Hard rock landforms generate 130 km ice shelf channels through water focusing in basal corrugations.

  • Author(s): Jeofry, Hafeez
  • Ross, Neil
  • Le Brocq, Anne
  • Graham, Alastair GC
  • Li, Jilu
  • Gogineni, Prasad
  • Morlighem, Mathieu
  • Jordan, Thomas
  • Siegert, Martin J
  • et al.

Satellite imagery reveals flowstripes on Foundation Ice Stream parallel to ice flow, and meandering features on the ice-shelf that cross-cut ice flow and are thought to be formed by water exiting a well-organised subglacial system. Here, ice-penetrating radar data show flow-parallel hard-bed landforms beneath the grounded ice, and channels incised upwards into the ice shelf beneath meandering surface channels. As the ice transitions to flotation, the ice shelf incorporates a corrugation resulting from the landforms.
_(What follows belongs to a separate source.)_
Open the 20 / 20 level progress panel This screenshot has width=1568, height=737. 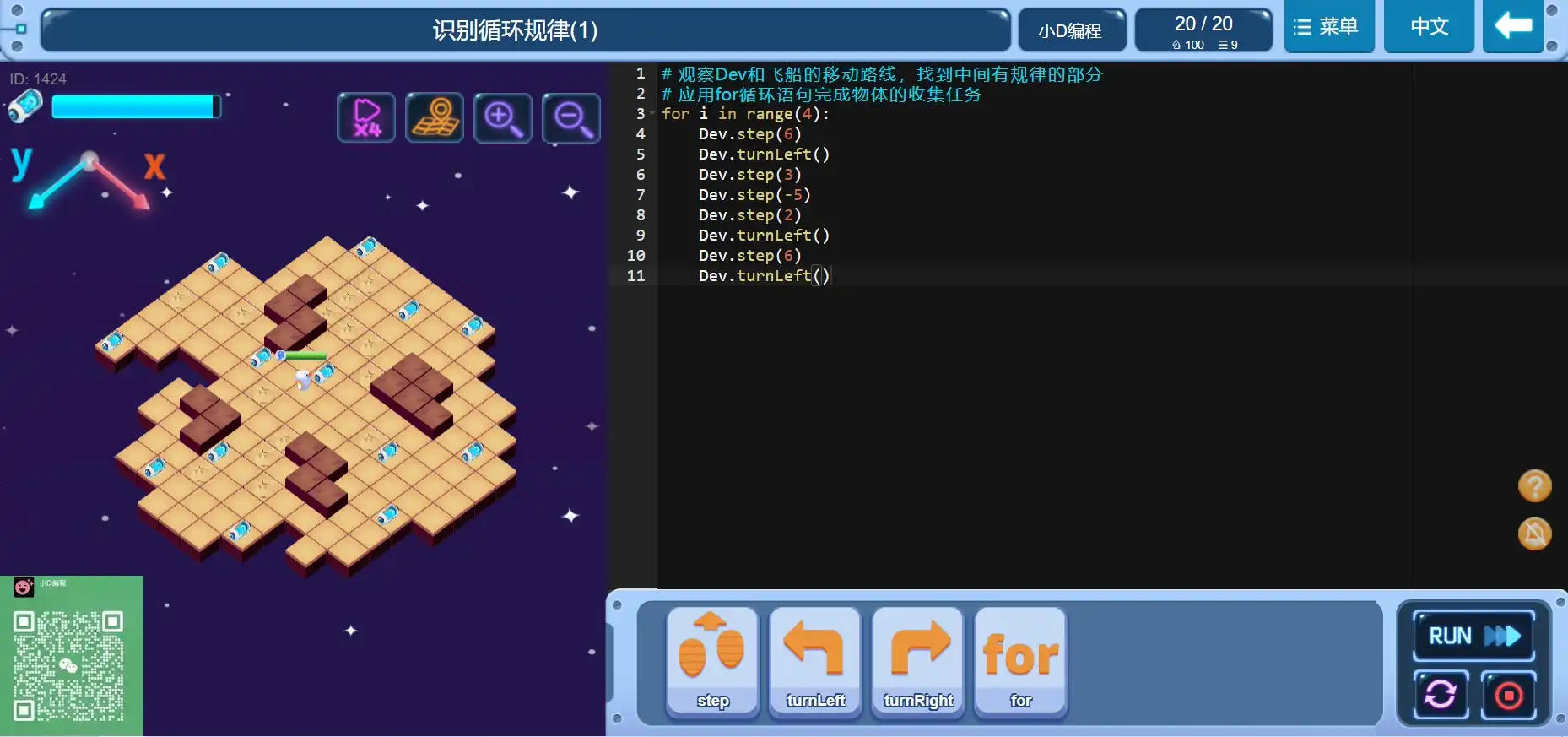point(1203,31)
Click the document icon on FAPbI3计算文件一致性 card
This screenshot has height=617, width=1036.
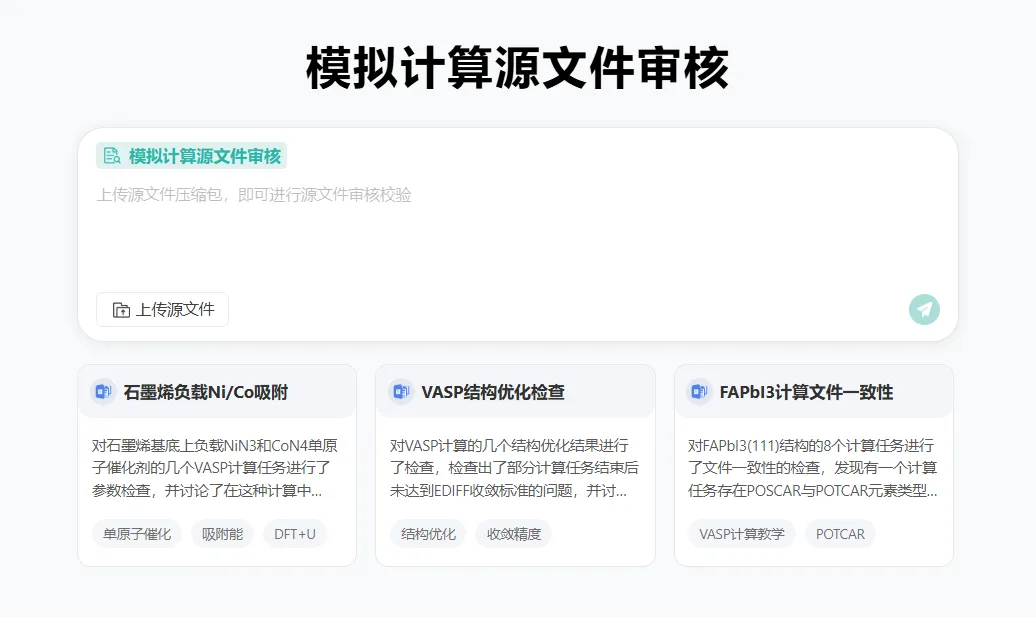click(x=699, y=392)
Radar reveals the presence of subglacial water alongside the landforms, indicating a well-organised drainage system in which water exits the ice sheet as a point source, mixes with cavity water and incises upwards into a corrugation peak, accentuating the corrugation downstream. Hard-bedded landforms influence both subglacial hydrology and ice-shelf structure and, as they are known to be widespread on formerly glaciated terrain, their influence on the ice-sheet-shelf transition could be more widespread than thought previously.